Facing imminent depletion of the high quality phosphate reserves on which its economy is based, most of the tiny Pacific island republic of Nauru resembles a mined-out moonscape. Sri Lankan jurist Christopher Weeramantry, who chaired a commission of inquiry on Nauru, concluded that the island's "wealth and very substance were scattered throughout the world in the form of cheap fertilisers which helped grow food not only for particular countries but through them for all the world".

Nauru's history until independence in 1968 was one of colonial exploitation, social and environmental devastation, and great profits for the British, Australian and New Zealand governments which jointly administered the island after a period of German rule. It now faces being wiped off the map by rising sea levels due to global warming, rising unemployment after the downsizing of the public service and Nauru Phosphate Corporation which provided 95% of all employment, and threats of financial sanctions because of European crackdowns on money laundering and tax haven operations.
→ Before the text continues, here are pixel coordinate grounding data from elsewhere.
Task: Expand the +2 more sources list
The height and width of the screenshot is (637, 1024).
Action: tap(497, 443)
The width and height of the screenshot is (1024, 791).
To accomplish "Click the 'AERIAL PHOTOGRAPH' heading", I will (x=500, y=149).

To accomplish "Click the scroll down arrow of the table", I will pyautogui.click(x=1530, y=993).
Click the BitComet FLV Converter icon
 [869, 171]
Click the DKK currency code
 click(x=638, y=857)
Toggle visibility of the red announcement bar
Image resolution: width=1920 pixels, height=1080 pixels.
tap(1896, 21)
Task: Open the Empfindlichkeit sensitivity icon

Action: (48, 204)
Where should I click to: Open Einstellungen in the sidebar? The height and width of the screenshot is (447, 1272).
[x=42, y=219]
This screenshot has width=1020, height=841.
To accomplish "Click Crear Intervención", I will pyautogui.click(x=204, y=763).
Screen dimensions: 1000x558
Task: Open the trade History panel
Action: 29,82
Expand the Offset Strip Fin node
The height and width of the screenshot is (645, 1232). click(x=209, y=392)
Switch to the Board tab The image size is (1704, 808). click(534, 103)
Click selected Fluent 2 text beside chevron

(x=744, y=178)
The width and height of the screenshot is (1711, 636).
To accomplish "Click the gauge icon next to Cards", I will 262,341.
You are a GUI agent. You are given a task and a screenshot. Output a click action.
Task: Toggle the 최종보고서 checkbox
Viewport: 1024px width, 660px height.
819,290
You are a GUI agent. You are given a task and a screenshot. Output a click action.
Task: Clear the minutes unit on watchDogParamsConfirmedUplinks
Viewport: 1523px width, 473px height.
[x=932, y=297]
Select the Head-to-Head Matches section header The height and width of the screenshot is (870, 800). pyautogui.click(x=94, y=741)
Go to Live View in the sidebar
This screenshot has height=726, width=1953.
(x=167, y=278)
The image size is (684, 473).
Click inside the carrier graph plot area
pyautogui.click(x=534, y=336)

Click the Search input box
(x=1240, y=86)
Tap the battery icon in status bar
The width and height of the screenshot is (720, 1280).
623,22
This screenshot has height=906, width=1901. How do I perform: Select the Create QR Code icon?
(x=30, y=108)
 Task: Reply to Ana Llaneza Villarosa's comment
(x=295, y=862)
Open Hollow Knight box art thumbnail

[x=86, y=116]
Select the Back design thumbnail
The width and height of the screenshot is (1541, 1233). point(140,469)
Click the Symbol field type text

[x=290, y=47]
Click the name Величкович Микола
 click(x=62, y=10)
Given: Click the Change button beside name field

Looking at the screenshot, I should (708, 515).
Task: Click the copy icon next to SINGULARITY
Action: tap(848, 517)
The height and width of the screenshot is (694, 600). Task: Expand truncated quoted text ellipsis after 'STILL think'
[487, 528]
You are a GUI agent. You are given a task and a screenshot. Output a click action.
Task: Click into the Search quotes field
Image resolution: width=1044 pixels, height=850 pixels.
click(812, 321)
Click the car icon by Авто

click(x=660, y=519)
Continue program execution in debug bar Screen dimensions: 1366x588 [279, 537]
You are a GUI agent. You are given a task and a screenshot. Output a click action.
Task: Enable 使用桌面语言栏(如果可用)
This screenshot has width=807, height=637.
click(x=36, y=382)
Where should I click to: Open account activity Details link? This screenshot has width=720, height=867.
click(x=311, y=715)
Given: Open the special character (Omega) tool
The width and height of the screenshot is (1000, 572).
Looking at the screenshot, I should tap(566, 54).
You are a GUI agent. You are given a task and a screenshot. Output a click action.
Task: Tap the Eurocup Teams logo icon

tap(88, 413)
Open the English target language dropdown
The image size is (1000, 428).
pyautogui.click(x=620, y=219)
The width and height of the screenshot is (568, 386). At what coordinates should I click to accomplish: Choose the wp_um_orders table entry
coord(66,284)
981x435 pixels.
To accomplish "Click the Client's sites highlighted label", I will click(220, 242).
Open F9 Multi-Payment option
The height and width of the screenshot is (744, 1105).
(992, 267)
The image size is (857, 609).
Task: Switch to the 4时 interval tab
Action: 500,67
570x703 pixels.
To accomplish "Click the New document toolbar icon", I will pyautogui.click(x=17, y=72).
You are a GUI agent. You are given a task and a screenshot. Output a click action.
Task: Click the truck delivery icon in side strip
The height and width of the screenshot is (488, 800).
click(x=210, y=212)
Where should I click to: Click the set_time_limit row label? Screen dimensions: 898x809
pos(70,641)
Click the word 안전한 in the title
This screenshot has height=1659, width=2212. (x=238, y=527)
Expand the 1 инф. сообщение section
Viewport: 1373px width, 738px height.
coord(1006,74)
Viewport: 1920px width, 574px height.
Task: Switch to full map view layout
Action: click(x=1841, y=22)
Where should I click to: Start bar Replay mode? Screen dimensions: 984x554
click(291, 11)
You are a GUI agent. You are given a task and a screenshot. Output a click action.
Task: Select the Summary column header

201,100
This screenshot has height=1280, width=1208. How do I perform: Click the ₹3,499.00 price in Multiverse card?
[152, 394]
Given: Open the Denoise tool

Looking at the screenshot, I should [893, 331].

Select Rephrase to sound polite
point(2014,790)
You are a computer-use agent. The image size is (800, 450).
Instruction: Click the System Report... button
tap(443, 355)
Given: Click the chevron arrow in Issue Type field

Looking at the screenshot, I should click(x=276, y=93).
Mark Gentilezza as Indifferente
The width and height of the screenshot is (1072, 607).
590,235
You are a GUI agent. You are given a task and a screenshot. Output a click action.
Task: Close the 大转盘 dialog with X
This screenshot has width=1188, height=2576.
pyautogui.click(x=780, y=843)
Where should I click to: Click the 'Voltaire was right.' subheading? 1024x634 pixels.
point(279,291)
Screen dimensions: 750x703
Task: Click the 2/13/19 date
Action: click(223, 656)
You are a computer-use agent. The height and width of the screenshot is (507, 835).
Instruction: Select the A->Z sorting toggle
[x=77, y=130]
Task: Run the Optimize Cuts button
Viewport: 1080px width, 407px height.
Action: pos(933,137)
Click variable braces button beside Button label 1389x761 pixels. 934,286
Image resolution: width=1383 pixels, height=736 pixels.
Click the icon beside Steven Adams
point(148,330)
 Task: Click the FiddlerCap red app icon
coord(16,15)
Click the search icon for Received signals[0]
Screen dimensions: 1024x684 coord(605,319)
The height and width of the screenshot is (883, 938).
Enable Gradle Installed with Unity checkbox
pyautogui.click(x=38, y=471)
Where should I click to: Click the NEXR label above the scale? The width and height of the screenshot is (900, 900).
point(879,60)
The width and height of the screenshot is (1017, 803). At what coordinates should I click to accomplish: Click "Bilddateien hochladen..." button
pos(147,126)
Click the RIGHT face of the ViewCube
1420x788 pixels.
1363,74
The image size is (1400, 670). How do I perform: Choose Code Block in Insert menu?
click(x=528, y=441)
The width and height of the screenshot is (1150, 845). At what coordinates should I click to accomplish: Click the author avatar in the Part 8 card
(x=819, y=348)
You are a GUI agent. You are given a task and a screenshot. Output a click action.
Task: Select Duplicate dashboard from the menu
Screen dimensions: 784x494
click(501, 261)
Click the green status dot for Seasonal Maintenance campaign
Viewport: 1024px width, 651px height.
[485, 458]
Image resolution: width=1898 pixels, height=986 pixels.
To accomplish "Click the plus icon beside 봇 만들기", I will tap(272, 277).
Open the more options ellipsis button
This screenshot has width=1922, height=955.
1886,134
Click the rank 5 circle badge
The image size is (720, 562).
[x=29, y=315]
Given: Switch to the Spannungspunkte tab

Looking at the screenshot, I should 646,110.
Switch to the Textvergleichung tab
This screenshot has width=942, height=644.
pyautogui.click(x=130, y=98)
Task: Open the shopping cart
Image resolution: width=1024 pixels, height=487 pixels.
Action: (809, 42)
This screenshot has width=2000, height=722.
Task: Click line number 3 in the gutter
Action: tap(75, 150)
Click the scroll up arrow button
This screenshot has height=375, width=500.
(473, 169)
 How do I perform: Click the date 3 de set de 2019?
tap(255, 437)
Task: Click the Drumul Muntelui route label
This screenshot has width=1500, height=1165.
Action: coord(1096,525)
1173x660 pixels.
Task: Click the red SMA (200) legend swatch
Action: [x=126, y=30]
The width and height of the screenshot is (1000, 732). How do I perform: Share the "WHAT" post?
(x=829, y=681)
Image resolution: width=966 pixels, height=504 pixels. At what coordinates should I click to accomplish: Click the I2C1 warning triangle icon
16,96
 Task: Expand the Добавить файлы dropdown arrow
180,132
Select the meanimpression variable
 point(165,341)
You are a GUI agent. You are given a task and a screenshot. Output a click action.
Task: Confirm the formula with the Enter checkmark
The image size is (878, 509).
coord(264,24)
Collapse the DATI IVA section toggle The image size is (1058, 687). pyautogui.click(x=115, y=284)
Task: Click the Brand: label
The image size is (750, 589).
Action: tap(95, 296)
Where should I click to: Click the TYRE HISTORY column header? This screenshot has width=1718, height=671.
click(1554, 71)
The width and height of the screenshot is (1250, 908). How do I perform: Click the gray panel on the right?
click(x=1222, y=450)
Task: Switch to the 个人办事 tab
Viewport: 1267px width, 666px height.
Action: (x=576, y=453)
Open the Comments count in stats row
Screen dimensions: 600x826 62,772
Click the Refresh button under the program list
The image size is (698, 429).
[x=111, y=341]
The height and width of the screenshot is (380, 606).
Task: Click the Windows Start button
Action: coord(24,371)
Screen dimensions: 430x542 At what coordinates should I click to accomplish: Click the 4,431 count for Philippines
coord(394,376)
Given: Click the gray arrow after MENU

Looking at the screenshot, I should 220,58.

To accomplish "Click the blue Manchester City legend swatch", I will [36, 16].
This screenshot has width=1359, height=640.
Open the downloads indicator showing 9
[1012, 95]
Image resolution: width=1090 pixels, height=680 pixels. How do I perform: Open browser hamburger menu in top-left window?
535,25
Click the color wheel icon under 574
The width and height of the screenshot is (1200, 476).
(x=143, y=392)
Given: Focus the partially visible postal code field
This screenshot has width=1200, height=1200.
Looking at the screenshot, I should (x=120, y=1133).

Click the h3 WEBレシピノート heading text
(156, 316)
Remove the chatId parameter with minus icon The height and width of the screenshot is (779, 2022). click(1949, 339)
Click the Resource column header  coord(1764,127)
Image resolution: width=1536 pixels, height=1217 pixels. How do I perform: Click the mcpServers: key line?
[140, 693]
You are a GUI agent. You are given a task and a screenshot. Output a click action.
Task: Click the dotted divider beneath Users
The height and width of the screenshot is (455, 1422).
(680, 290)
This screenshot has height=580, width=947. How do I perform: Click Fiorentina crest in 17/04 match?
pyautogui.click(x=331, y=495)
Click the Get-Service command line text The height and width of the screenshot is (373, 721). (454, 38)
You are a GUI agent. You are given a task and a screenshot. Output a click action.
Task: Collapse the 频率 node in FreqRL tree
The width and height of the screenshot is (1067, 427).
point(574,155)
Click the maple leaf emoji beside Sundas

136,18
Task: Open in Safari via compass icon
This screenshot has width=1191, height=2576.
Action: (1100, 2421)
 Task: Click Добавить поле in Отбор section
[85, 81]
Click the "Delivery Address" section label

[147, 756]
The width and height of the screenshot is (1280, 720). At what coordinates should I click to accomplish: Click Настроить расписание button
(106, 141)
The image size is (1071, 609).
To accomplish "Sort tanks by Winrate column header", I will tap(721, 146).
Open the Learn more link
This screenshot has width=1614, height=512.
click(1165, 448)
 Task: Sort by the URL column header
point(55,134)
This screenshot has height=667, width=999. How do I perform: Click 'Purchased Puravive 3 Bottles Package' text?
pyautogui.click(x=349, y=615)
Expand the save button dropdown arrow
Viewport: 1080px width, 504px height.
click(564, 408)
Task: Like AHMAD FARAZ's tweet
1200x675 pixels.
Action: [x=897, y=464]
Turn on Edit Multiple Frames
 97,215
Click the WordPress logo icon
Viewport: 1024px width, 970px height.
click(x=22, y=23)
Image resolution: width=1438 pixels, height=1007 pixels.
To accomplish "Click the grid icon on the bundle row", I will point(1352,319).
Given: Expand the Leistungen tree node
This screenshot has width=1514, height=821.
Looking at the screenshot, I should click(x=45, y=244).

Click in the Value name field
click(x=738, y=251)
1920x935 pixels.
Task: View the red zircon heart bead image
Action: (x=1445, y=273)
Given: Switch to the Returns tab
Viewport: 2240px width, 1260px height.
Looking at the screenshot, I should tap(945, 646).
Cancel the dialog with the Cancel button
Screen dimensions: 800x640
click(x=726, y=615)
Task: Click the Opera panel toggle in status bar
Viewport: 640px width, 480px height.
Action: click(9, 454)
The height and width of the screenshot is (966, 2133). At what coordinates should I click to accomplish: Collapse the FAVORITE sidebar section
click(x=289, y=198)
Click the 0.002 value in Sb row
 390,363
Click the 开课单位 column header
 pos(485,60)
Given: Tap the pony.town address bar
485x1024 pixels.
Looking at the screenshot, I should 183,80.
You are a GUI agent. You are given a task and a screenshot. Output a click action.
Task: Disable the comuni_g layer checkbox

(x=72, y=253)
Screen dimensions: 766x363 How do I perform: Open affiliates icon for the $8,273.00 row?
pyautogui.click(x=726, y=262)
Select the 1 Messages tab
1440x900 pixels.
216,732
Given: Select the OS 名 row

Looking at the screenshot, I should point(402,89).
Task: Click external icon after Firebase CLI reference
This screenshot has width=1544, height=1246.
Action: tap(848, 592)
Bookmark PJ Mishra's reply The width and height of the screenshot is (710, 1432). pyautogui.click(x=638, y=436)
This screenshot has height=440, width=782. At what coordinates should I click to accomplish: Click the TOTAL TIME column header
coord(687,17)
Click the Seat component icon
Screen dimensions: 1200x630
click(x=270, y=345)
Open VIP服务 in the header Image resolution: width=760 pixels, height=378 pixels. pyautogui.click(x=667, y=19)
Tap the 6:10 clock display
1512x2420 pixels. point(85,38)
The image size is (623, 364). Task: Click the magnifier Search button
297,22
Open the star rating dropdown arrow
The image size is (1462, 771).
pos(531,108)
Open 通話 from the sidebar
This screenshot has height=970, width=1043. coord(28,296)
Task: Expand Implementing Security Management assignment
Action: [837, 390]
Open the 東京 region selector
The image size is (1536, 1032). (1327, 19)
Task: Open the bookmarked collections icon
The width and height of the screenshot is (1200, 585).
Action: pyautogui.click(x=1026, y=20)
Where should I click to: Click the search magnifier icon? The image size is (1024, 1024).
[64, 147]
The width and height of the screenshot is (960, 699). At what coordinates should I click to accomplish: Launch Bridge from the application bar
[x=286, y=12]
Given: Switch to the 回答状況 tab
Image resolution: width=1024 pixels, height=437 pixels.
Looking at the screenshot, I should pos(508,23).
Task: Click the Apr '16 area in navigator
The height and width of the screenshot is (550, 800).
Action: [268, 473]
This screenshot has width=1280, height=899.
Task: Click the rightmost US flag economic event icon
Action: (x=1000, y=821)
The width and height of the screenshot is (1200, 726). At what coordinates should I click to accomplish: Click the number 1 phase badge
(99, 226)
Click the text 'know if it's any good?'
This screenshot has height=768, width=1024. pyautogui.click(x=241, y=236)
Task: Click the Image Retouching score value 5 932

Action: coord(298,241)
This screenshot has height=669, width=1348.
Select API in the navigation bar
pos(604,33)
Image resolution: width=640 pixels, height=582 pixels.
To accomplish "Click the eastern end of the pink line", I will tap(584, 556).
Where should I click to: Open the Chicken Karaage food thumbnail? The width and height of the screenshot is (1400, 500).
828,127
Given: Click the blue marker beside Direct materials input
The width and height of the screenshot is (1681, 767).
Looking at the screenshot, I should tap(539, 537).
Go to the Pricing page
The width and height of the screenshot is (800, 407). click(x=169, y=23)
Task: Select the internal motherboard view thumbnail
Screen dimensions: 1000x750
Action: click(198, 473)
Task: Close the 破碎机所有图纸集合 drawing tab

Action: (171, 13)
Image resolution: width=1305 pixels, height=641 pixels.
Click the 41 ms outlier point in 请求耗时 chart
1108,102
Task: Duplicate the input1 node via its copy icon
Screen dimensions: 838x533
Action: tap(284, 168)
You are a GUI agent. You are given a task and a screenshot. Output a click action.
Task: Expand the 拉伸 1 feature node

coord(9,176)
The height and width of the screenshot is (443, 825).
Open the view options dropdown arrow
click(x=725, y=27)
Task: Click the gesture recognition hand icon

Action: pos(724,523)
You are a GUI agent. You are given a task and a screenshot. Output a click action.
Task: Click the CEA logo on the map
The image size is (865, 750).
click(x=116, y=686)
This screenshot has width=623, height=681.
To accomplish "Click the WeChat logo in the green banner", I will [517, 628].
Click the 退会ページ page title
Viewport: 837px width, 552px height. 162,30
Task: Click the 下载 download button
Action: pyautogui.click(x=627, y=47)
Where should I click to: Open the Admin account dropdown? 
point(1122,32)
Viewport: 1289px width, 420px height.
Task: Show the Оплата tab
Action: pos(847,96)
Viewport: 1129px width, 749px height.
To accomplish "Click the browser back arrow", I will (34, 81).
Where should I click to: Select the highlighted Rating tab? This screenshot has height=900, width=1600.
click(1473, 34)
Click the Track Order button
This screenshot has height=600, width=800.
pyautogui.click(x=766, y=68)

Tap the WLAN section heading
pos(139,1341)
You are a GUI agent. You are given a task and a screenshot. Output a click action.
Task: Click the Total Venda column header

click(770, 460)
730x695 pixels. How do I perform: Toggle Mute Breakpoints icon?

Just as forces outside the Pacific wrought the destruction in Nauru for their own benefit, recent moves to create a regional free trade area to "ease" the Pacific island nations' "smooth and gradual integration into the world economy" are being imposed from beyond the islands. The place of the colonial powers of yesteryear has been taken by the European Union (EU), Australia and New Zealand.

"The forum comes complete with some crazy maths", writes New Zealand journalist, Michael Field. "The Marshall Islands has just 181 sq km of land, a third the size of Singapore, and none of it more than 5 metres above sea-level, yet it sits in an exclusive economic zone the size of Greenland. So small are the states that the populations of five of the smallest combined would nearly half fill Sydney's Olympic Stadium. Australia, New Zealand and Papua New Guinea make up 93 per cent of the forum's population and 99 per cent of the land area."

High-level statements about special "development challenges" and vulnerabilities faced by developing small island states are ubiquitous. They're in numerous UN and Commonwealth secretariat documents.

Former New Zealand politician and current World Trade Organisation director-general Mike Moore acknowledged "problems of small and vulnerable countries with scarce resources" in a video link to participants in a joint Pacific Island Forum/WTO trade policy course held in Fiji this March. Predictably, he thinks their problems are best addressed in the context of a new round of WTO talks.

Free trade agreement

Against a backdrop of pressure from the EU, Australia and New Zealand, and multilateral financial institutions like the ADB, in 1999 Pacific Island Forum leaders endorsed the development of a Pacific regional free trade agreement and tasked the forum secretariat to prepare a text. This was closely based on recommendations of a 1998 report by Robert Scollay, director of Auckland University's APEC study centre.

Forum secretary-general Noel Levi has sought to brand the concept of a regional free trade agreement as a regional initiative. He claims that the "vision of trade and economic integration" had been the basis for the forum's creation 30 years ago.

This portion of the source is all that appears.